▸ **Reading passage**
——————————

= Anastasios John Kanellopoulos =

Greek-American eye surgeon

Anastasios John Kanellopoulos (born in Chicago, USA) is a Greek-American eye surgeon specializing in corneal transplantation, cornea crosslinking for keratoconus, complicated cataract surgery and complicated glaucoma. Widely known for research and clinical contributions in micro-incision cataract, customized laser refractive surgery and corneal cross-linking propagation and most innovations, reducing corneal transplants for advanced keratoconus.

== Education ==
His background includes medical degree from Southern Illinois University, Ophthalmology Residency at the State University of New York at Stony Brook / Nassau County Medical Center and clinical fellowships: Corneal and Refractive Surgery at Cornell University in New York, Glaucoma at Harvard University School and keratoprosthesis fellowship training with Claes Dohlman at Harvard University.

== Career ==
Kanellopoulos is the founder and medical director of the LaserVision Clinical & Research Eye Institute based in Athens, Greece. Since 2010 he has been advanced to Clinical Professor of Ophthalmology at New York University School of Medicine (associate in 2001). He has served as President of International Society of Refractive Surgery (ISRS) in 2016 & 2017 (the refractive surgery arm and partner of the American Academy of Ophthalmology). In 2019, he was the first Greek Ophthalmologist to receive the Life Achievement Award by the American Academy of Ophthalmology.

——————————

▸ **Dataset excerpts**
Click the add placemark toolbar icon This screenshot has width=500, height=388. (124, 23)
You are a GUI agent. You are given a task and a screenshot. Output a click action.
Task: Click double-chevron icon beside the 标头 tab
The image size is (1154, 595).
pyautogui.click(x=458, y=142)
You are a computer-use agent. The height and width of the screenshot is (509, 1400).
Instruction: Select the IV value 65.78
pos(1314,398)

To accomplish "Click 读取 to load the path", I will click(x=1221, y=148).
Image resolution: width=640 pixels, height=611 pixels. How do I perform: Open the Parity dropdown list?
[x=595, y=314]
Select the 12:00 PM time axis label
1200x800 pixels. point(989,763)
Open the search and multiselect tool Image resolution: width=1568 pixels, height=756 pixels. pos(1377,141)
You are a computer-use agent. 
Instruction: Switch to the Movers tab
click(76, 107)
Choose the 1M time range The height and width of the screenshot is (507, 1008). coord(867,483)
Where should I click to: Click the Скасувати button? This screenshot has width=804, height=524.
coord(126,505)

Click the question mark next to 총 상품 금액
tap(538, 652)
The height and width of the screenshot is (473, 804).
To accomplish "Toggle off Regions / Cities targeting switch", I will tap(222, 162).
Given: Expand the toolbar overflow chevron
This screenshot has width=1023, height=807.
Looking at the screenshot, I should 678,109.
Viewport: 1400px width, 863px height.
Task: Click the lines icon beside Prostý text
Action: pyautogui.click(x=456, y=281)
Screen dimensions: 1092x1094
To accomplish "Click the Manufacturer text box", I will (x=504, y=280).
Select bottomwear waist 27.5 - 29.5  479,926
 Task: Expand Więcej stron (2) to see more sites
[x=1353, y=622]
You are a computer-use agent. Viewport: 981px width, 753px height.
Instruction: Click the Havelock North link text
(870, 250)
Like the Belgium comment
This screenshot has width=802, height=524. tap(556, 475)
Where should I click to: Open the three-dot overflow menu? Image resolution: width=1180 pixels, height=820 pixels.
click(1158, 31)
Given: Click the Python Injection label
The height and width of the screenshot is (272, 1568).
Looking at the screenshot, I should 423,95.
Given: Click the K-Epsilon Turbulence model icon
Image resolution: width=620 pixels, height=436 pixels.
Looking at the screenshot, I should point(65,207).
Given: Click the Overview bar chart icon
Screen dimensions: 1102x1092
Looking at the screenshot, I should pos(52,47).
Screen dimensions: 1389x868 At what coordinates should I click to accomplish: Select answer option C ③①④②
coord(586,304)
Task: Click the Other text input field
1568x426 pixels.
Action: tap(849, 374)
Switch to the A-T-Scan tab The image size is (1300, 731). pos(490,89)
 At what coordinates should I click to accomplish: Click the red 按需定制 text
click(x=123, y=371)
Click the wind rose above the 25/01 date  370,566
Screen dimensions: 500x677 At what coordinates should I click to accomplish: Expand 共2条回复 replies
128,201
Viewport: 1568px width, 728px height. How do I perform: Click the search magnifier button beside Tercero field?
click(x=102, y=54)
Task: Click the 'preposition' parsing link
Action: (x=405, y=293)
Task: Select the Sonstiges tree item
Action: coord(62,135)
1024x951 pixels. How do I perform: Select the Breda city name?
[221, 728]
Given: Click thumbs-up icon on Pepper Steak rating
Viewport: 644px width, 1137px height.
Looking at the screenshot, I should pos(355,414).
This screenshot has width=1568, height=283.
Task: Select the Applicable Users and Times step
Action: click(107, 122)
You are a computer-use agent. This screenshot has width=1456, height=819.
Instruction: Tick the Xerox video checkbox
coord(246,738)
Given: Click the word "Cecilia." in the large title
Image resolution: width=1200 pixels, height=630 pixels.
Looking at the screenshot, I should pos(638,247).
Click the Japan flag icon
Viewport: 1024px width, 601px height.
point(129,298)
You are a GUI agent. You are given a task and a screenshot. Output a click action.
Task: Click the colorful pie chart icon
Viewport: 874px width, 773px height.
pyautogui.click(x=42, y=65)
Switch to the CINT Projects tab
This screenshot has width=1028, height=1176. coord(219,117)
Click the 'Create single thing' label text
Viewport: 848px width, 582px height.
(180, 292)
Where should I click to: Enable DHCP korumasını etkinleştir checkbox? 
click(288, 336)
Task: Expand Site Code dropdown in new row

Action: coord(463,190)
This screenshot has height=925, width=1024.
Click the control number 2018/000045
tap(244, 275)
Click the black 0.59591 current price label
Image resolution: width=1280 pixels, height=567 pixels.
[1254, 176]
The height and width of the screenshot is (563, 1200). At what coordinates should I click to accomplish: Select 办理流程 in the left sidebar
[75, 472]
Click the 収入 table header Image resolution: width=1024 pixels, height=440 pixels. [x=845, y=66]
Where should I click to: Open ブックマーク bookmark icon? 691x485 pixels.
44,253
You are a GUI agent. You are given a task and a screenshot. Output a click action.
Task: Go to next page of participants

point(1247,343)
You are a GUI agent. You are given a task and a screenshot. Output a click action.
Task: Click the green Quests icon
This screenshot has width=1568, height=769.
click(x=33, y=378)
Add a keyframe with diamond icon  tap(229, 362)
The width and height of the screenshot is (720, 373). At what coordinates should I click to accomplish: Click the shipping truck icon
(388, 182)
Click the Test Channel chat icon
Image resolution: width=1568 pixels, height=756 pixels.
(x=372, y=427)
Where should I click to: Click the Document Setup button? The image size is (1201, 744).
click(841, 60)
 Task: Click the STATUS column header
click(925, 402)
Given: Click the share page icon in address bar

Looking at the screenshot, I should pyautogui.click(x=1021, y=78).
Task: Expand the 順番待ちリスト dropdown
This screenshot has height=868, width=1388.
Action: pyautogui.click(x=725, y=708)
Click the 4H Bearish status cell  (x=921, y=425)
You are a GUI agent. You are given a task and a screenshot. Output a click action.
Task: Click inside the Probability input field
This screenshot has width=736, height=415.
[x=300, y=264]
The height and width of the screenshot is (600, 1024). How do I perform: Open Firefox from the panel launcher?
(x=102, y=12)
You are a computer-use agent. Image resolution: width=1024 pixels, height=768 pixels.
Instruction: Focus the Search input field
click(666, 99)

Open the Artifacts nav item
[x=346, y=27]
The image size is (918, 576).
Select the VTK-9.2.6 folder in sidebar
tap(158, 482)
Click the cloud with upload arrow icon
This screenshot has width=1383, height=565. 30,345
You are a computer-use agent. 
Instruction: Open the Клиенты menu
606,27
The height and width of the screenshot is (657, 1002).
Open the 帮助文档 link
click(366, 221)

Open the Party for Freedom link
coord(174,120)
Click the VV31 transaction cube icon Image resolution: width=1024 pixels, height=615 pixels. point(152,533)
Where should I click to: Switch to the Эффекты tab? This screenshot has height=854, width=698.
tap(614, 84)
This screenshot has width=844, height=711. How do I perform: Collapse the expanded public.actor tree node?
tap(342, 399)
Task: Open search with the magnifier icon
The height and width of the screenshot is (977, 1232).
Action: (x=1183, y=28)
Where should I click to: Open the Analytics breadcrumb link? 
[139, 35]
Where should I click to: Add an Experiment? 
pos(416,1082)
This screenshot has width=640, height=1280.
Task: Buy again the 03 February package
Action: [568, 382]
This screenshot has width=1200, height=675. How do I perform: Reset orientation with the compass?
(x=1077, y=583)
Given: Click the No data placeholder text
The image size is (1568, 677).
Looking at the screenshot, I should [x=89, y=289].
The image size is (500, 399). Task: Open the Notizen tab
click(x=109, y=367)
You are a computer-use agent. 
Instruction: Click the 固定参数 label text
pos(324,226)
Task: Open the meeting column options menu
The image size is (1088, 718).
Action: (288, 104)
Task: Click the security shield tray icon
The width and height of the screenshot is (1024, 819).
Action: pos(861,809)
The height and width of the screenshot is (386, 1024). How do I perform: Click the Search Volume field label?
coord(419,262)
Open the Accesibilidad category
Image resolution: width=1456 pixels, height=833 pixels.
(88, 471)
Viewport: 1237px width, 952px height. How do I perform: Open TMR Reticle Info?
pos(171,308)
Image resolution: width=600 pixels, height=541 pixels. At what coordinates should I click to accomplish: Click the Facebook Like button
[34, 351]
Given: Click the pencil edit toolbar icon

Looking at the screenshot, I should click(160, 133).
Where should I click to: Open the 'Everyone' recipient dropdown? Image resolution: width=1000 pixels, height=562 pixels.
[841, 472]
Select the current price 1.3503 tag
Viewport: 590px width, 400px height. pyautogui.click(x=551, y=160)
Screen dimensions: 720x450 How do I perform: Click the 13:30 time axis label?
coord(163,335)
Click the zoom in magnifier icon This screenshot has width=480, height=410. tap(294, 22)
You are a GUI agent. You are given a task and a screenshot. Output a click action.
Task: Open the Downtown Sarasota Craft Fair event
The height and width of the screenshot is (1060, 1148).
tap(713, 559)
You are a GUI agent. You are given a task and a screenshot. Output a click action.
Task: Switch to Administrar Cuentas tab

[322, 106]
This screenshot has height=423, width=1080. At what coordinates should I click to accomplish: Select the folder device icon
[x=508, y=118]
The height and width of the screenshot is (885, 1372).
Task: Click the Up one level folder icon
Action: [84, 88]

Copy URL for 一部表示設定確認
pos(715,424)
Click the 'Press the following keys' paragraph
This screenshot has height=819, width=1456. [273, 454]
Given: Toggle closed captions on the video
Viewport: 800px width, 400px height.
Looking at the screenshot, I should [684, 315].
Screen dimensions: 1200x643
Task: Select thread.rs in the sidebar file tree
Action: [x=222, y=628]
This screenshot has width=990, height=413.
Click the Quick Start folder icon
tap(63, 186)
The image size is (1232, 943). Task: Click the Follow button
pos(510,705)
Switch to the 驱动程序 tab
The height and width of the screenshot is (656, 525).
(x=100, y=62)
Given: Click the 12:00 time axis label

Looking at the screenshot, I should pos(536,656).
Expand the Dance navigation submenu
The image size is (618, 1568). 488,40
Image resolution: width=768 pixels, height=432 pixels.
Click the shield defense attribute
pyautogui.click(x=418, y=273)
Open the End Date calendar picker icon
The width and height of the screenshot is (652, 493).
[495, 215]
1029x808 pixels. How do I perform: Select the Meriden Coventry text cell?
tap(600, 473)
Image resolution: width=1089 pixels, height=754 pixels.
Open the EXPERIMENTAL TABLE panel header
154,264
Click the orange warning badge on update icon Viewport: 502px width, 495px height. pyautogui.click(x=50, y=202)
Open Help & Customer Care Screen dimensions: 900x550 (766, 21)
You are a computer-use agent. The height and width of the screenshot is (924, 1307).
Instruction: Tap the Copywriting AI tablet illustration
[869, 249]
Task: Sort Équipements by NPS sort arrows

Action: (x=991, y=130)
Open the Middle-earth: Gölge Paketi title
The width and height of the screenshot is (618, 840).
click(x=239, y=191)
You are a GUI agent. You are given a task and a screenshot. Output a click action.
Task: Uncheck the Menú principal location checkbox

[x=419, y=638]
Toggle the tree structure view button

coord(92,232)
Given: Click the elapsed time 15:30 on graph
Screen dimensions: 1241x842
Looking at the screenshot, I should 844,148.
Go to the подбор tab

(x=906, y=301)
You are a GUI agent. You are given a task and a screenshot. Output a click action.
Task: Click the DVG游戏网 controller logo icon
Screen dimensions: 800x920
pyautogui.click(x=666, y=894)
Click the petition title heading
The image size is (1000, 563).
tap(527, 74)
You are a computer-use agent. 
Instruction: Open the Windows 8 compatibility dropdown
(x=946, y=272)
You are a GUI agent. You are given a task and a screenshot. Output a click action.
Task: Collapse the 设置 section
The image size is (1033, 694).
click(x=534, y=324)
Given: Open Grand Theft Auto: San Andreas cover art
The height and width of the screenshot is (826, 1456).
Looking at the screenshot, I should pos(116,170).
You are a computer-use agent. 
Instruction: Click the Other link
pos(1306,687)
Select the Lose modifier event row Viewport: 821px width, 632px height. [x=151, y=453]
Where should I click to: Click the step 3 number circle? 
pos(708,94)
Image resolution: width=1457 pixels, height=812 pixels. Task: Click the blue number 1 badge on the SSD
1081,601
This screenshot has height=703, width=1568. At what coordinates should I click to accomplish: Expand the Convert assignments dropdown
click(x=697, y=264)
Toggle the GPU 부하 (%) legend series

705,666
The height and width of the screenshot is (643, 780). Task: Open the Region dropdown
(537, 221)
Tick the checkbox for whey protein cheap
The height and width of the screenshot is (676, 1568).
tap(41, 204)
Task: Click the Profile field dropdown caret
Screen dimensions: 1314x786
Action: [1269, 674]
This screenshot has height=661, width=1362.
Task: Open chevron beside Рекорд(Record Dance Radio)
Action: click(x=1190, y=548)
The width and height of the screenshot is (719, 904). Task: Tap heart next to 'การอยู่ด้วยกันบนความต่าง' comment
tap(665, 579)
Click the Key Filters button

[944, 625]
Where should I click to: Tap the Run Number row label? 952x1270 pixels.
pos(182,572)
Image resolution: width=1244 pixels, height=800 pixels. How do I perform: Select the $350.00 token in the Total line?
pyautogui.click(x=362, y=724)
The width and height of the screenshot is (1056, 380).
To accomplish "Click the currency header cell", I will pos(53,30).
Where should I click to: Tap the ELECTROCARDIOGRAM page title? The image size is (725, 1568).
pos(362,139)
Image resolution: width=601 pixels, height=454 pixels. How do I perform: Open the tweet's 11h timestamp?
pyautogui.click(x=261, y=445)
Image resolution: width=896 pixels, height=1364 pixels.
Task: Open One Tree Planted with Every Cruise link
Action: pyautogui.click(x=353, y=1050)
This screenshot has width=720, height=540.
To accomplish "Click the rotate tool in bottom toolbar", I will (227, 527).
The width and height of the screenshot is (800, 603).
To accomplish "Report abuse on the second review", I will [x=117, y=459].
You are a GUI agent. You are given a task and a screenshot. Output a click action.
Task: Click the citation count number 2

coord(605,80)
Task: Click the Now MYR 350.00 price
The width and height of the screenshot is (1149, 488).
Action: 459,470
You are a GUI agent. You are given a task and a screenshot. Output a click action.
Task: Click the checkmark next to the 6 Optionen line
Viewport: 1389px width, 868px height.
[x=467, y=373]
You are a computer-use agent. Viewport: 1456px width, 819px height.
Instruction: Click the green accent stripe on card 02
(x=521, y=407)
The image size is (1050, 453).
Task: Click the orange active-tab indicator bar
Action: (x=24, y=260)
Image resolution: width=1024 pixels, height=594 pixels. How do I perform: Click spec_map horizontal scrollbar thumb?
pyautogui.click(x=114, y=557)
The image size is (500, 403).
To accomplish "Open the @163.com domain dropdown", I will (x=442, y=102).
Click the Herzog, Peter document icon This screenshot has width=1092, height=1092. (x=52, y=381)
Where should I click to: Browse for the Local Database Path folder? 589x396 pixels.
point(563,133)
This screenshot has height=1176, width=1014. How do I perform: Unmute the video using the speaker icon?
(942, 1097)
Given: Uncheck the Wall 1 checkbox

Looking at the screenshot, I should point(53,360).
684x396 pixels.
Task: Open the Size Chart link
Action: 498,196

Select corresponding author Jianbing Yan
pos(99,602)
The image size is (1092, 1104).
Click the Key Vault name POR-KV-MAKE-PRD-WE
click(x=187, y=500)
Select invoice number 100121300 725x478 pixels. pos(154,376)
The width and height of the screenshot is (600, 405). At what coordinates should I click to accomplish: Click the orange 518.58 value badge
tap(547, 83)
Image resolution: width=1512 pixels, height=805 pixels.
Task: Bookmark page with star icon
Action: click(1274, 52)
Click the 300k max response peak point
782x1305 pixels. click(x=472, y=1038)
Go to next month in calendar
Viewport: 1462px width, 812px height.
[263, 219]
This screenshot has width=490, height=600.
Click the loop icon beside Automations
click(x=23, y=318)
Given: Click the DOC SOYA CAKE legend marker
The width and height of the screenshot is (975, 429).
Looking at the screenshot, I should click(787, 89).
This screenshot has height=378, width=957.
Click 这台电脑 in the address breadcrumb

——————————

▸ **Work task 1**
According to the Kanellopoulos biography, in which city is the LaserVision Clinical & Research Eye Institute based?
▸ **Work task 2**
Copy word for word the passage of the Kanellopoulos biography between "Anastasios John Kanellopoulos (born" and "at Harvard University.", inclusive.

▸ **Task answer 1**
Athens, Greece.

▸ **Task answer 2**
Anastasios John Kanellopoulos (born in Chicago, USA) is a Greek-American eye surgeon specializing in corneal transplantation, cornea crosslinking for keratoconus, complicated cataract surgery and complicated glaucoma. Widely known for research and clinical contributions in micro-incision cataract, customized laser refractive surgery and corneal cross-linking propagation and most innovations, reducing corneal transplants for advanced keratoconus.

== Education ==
His background includes medical degree from Southern Illinois University, Ophthalmology Residency at the State University of New York at Stony Brook / Nassau County Medical Center and clinical fellowships: Corneal and Refractive Surgery at Cornell University in New York, Glaucoma at Harvard University School and keratoprosthesis fellowship training with Claes Dohlman at Harvard University.